Fertility Treatment Basics
Basic Infertility Work-up
- Rubella, varicella, Rh, RPR, HIV, Hep B, day 3 FSH, TSH, PRL (fasting), and offer genetic testing
- Documented negative gonorrhea and Chlamydia and Pap for the woman trying to conceive
- Semen analysis
- Salpingography (and ideally antral follicle count) and/or a hysterosalpingogram with adequate traction on the cervix and two different planes of view for uterine cavitary assessment
Basic PCOS Work-up
- 2-hour GTT with insulin levels and fasting lipid panel for assessing metabolic syndrome
- Fasting follicular phase 17-hydroxyprogesterone (exclude congenital adrenal hyperplasia)
- Total testosterone to exclude ovarian tumors and DHEA-S to exclude adrenal tumors (both are useful even in nonhirsute patients for assessing hyperandrogenism)
When to Perform Intrauterine Insemination and Ovulation Induction
- Inseminations/ovulation induction in isolation are increasingly believed to be ineffective for unexplained infertility (see Bhattacharya, BMJ, 2008 for a recent randomized controlled trial)
- When total motile sperm count is 5-10 million or less, IVF with intracytoplasmic sperm injection is more cost effective than ovulation induction
- Some evidence still suggests that multi-follicular recruitment through ovulation induction may have some benefit for ovulatory women
- Be careful with multi-follicular recruitment as this can lead to multiple gestation
- Patients trying letrozole or clomiphene in isolation that do not conceive over an extended period of time are reading online about the low efficacy of this approach and can become frustrated with their physician due to the delay and cost (though inexpensive).
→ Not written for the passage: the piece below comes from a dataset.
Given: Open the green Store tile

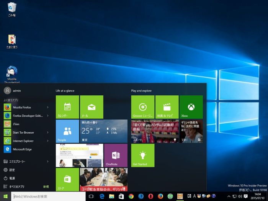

This trend is especially relevant to patients over 35 years old, where ovarian reserve might be an issue.
Performing Ovulation Induction
- Letrozole 5 mg PO QD cycle days 3-7 or clomiphene citrate 50-100 mg PO QD cycle days 5-9
- Multiple cycles of clomiphene can thin the endometrial lining, decreasing pregnancy rates
- Be wary of the patient requiring more than 100 mg of clomiphene both because of lower success rates and potentially high follicular recruitment when they do finally ovulate
- Ultrasound cycle day 12-14 or ovulation predictor kits
- We prefer ultrasound to ensure that 3+ follicles are not being recruited and will cancel cycles as needed so as to decrease the risk of triplets, quadruplets, etc.
- A > 12 mm lead follicle grows at a rate of ~ 2 mm/day
- Intrauterine insemination (IUI) or intercourse
- For IUI, administer hCG (Ovidrel 250 micrograms SC) on the day the lead follicle is ~ 18-20 mm and perform 24 to 36 hours later. If using ovulation predictor kits, perform the IUI the day after the kit turns positive
- With ultrasounds, patients planning intercourse instead of IUI should do so the day of Ovidrel injection and the following two days. If using ovulation predictor kits for timing intercourse, patients should have intercourse the day of the positive result and the day after.
- We typically perform a maximum of three to six cycles of oral and/or injectable medications with IUIs prior to moving on to IVF, unless there are indications for being more assertive, such as diminished ovarian reserve, severe male factor infertility, severe tubal disease, or patients are older than 35 years with unexplained infertility.